SWARAKYAT.COM - Pengamat politik Rocky Gerung, mengungkapkan, bisa jadi pada Pilpres 2024, Jokowi akan kembali menjadi peserta tapi sebagai calon wakil presiden.
Jokowi, kata dia, dimungkinkan menjadi cawapres mendampingi
Menteri Koordinator Perekonomian sekaligus Ketua Umum Partai Golkar Airlangga
Hartarto.
Hal tersebut diungkapkan Rocky ketika diundang sebagai
narasumber oleh politikus Partai Gerindra Fadli Zon dalam wawancara yang
dilansir akun YouTube Fadli Zon Official, Selasa (3/11/2020).
"Saya dengar keterangan dari seorang politisi, dari
Golkar, Nababan. Dia bilang begini. Nanti 2024, yang layak jadi presiden adalah
Airlangga. Lalu nanti wapresnya Pak jokowi," kata Rocky Gerung.
Untuk diketahui, Rocky mengutarakan hal tersebut dalam konteks
menerangkan sirkulasi elite pemimpin di Indonesia masih belum berubah, yakni
masih di lingkaran elite politik kekinian.

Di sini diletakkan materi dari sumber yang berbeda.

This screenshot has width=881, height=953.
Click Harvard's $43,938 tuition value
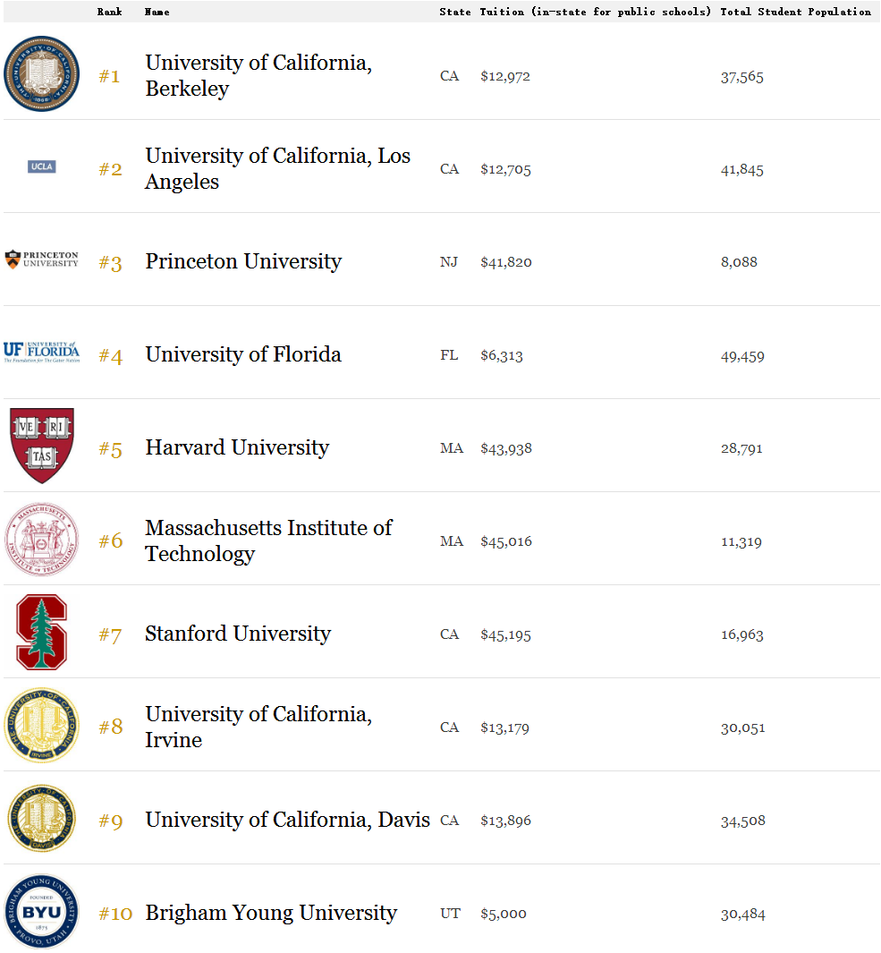click(x=506, y=448)
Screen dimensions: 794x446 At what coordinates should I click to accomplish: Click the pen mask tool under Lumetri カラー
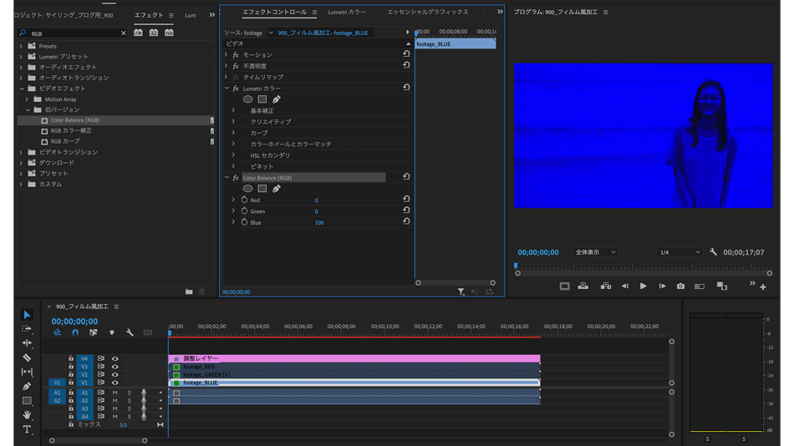tap(277, 99)
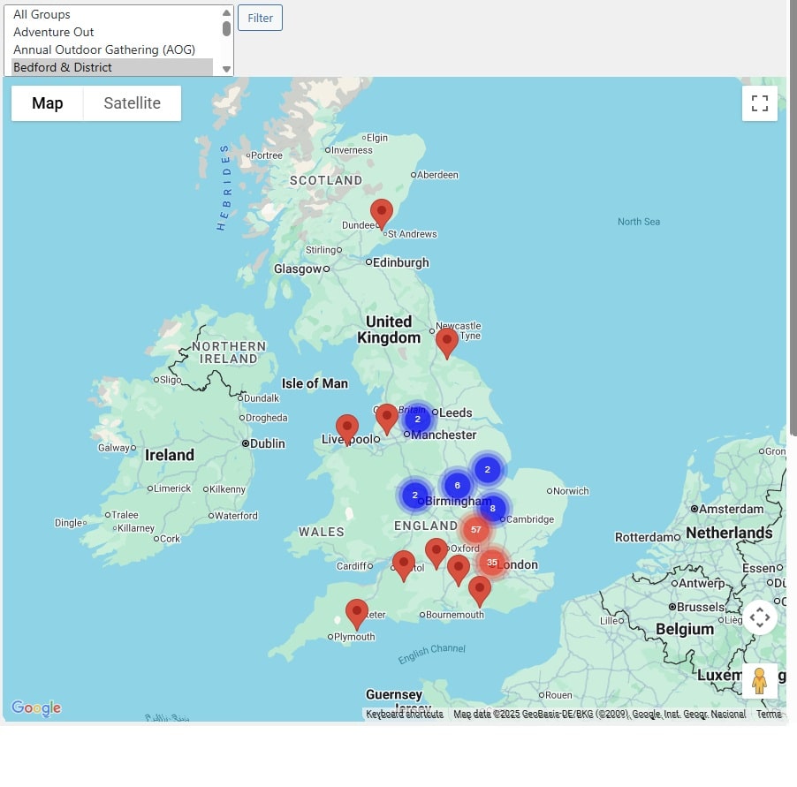This screenshot has height=787, width=797.
Task: Open the cluster marker showing 35
Action: click(x=492, y=562)
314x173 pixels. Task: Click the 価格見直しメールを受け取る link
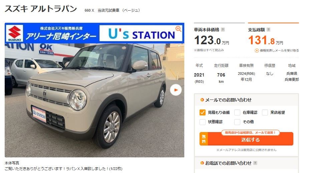point(279,51)
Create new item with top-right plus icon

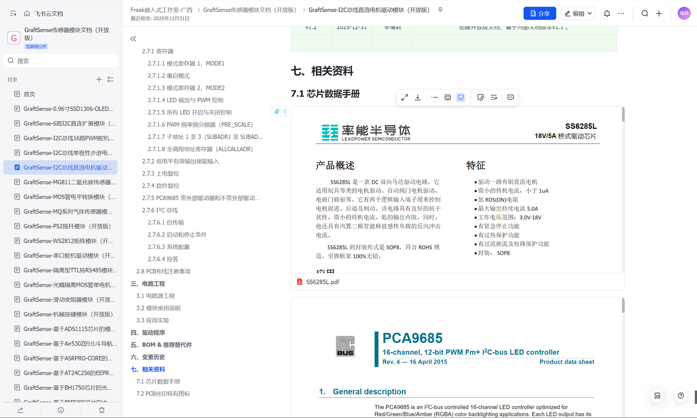tap(659, 14)
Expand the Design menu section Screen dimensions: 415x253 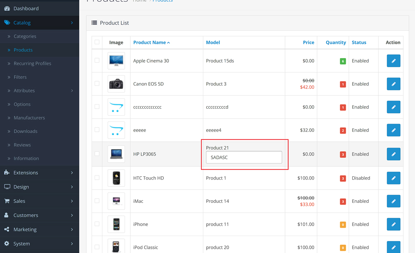click(39, 187)
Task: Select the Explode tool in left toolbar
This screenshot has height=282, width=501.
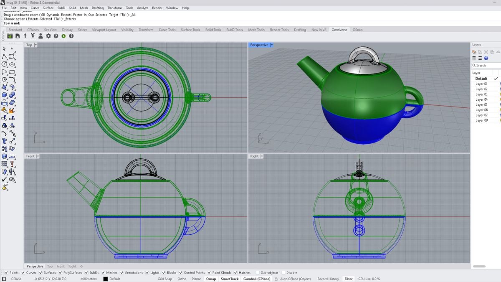Action: click(12, 110)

"Jadi, memang agak bercanda. Tapi sebetulnya kan, bawah
sadarnya kan ingin mengatakan sirkulasinya di sekitar itu saja," kata
Rocky meneruskan.
Rocky menyampaikan hal tersebut untuk menanggapi pertanyaan
Fadli Zon, yang mempersoalkan perbedaan politik Indonesia pada masa revolusi
dan era awal kemerdekaan, dengan situasi elite kontemporer.
Menurut Fadli Zon, pada era dulu, elite politik selalu
bertarung pada tataran ideologi, konsepsi filosofis. Pendek kata, politikus
zaman dulu selalu sekaligus sebagai pemikir.

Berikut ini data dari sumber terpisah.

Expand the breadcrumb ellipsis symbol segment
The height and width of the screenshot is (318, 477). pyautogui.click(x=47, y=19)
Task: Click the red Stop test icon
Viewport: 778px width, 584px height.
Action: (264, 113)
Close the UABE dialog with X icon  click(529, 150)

Tapi kekinian, jarang ada politikus yang sekaligus pemikir,
sehingga pertarungan politik yang disajikan bisa bermutu untuk masyarakat.
"Nah, apakah ada jalan pintas untuk mengubah hal itu,
ataukah politik kita sudah terlalu dikuasai pragmatisme, bagiamana
memutusnya?" tanya Fadli Zon.
Dalam penjelasan lebih lanjutnya, Rocky menjelaskan
sirkulasi elite pemegang kekuasaan kini selalu berada di lingkaran tertentu.
Lingkaran elite itu pun dibentuk oleh sekelompok orang, bisa
jadi oligarkis atau plutokrat, tapi bukan oleh rakyat sendiri.
Sembari mengutip konsep power elite dari Gaetano Mosca
(sosiolog Italia yang fokus pada teori kelas penguasa) dan C Wright Mills
(sosiolog pragmatis AS), Rocky mengurai masalah tersebut.
"Kalau pakai istilah Mosca atau Mills, yang disebut
power elite ini kan sebetulnya bukan dipilih rakyat, tapi dipilihkan untuk
dipilih oleh rakyat. Jadi ada peternak elite sebetulnya, kita bisa sebut
oligarkis atau plutokrat segala macam," kata dia.
"Tapi itu faktanya, pemimpin tidak murni dipilih oleh
rakyat, sehingga sirkulasi itu hanya terjadi di antara mereka saja."
Menurut Rocky, belum ada kesepahaman politik untuk
memunculkan calon-calon elite baru untuk mengambilalih tampuk kekuasaan dari
elite-elite lama.
"Jadi terlihat tak ada imajinasi untuk mengatakan, oke
kita buka semacam pameran pemimpin baru dari daerah, yang muda, sehingga
'kompetisi' betul-betul dibaca oleh rakyat."
Kalau hal tersebut tidak terjadi, maka, "Kayak tadi,
kompetisi dalam elite sendiri jadinya kan. Jadi, pasar bebas politik tidak terjadi. Itulah asal-usul
kemacetan-kemacetan politik saat ini," kata dia.